LETHBRIDGE: An old neighbourhood could become new help for those in need of affordable housing. City council gave the green light Monday to a construction project in the London Road area. The Westwood family, which has been working on the proposal for more than two years, called it another step forward.
"Because I'm a resident of the area and my parents still have a home adjacent to this project, we wanted to see that area get revitalized and we wanted to see it done in a way that was in character of that neighbourhood," said Dan Westwood, a local architect who is sharing the lead on the development with his brother David.
The pair plans to revamp the southeast, southwest and northeast corners at the 13th Street/6th Avenue South intersection. They hope to retain most of the existing houses, and will add several affordable "cottages." Lethbridge Housing has added the Westwood project to its five-year plan to end homelessness in the city, a designation the Westwood brothers speak of proudly.
"People are generally in favour of low-income housing, but they'd just rather not see it in their neighbourhood because of the impact," said Dan. "So we were trying to come up with a new concept that would have very little impact on the existing neighbourhood."
The Westwoods' design for the new cottages would match the existing historic-style architecture in the neighbourhood. The cottages would be built in the backyards of existing homes, arranged around a courtyard for a sense of community. They'll also keep mature trees and the existing sidewalk to maintain the streetscape.
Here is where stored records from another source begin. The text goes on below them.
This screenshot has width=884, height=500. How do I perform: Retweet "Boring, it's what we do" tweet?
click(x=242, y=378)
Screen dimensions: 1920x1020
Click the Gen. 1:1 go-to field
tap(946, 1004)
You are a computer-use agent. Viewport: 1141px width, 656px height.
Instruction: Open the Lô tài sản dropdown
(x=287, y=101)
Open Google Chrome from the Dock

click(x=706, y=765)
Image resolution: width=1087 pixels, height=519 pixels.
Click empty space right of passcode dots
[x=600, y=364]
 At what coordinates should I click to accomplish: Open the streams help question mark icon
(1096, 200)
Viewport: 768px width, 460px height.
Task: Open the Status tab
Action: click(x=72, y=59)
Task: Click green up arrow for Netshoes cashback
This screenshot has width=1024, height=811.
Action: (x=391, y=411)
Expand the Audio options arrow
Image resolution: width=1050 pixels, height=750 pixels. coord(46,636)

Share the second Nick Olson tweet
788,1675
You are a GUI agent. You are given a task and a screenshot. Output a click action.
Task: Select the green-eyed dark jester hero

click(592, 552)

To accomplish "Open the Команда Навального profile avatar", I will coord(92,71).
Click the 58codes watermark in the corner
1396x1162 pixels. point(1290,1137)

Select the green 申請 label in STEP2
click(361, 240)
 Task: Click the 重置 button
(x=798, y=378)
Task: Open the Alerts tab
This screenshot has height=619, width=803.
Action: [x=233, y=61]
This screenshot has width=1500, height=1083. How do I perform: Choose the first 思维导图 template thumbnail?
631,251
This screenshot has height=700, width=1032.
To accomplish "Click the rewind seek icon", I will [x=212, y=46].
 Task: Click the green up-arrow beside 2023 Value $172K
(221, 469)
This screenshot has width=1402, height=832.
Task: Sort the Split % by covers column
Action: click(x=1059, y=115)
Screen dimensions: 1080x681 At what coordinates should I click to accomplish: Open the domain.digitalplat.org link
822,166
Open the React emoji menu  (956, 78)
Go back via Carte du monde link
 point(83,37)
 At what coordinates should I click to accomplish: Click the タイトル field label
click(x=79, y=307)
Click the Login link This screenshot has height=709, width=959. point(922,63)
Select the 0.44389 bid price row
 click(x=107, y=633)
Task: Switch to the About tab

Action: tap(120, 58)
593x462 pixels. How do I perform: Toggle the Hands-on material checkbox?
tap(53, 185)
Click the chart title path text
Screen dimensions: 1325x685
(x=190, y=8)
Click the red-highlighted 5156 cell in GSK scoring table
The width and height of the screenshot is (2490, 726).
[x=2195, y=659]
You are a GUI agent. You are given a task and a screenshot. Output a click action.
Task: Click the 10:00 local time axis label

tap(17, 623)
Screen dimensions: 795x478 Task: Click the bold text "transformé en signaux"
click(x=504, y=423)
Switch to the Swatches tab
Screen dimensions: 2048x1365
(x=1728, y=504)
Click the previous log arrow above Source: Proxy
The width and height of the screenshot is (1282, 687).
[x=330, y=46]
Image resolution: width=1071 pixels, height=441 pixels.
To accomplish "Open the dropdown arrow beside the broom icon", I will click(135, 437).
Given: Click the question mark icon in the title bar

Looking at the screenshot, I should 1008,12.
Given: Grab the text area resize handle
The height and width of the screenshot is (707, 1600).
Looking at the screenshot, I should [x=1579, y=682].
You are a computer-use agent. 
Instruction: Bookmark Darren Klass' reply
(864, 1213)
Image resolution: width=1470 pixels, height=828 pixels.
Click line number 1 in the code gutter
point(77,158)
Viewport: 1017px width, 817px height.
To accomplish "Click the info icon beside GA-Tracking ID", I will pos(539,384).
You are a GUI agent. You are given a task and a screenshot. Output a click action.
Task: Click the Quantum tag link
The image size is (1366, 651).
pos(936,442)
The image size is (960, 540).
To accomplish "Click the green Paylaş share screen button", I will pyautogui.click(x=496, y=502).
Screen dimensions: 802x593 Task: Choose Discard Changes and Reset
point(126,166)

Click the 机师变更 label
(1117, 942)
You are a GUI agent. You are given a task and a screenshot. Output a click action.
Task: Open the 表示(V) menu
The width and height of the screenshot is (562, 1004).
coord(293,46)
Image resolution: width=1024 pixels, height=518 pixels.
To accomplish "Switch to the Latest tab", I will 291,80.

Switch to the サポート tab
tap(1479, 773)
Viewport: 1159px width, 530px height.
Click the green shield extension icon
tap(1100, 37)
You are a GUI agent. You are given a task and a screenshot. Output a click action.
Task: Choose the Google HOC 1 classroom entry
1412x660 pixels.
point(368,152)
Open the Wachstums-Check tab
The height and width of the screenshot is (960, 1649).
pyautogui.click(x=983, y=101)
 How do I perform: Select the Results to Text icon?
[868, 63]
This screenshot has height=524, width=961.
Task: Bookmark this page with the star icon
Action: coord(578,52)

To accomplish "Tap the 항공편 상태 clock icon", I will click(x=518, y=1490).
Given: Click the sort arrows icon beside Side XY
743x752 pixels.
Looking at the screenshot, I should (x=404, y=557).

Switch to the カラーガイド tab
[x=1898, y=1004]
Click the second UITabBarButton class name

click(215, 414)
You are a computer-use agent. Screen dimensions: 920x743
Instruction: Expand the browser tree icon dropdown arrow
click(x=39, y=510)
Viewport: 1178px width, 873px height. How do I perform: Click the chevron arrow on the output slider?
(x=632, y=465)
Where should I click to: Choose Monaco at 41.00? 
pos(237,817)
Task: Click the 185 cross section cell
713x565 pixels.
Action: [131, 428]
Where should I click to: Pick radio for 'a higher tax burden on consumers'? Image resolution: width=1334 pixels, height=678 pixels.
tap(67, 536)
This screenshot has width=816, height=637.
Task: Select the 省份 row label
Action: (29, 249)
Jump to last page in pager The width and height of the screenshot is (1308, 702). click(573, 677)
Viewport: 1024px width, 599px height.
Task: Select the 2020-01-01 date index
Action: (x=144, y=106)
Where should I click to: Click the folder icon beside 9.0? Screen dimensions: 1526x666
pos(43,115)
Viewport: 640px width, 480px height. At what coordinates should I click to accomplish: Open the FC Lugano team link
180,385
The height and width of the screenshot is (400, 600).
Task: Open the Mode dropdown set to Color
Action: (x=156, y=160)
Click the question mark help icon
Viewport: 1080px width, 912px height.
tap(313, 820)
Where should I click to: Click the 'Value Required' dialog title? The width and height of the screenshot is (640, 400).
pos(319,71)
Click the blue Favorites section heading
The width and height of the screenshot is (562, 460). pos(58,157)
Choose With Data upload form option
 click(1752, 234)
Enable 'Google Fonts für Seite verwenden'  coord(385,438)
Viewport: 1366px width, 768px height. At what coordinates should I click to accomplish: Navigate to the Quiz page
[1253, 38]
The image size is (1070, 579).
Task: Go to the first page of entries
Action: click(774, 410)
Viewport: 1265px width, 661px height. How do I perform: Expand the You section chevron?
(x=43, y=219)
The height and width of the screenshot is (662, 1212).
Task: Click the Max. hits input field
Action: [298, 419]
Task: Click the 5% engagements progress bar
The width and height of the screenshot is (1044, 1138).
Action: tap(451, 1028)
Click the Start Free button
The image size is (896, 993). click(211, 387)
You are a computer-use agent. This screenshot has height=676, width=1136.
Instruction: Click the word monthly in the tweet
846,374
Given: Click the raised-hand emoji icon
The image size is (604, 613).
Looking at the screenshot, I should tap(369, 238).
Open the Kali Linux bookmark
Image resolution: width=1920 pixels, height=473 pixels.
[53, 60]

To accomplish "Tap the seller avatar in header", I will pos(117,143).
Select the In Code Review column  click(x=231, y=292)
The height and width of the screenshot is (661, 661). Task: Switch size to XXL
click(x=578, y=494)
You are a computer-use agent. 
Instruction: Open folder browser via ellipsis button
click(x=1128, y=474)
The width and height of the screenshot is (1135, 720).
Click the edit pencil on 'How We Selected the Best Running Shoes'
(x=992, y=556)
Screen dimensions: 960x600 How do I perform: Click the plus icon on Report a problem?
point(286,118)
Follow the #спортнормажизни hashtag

To come up with details like these, the Westwoods carried on a long conversation with the community. They held more than 10 meetings with area residents to talk about the project, listened to their concerns, then incorporated their ideas into the plan. Now a majority of area residents are backing the development, including the London Road Neighbourhood Association.
"Once they saw our plans of how we are really trying to design something that's in tune with the neighbourhood and not just come in and put something up to maximize square footage, residents were really positive," said David.
The brothers say council's support should go a long way toward the project's success. They need to next secure a provincial affordable housing grant of about $3 million to move forward.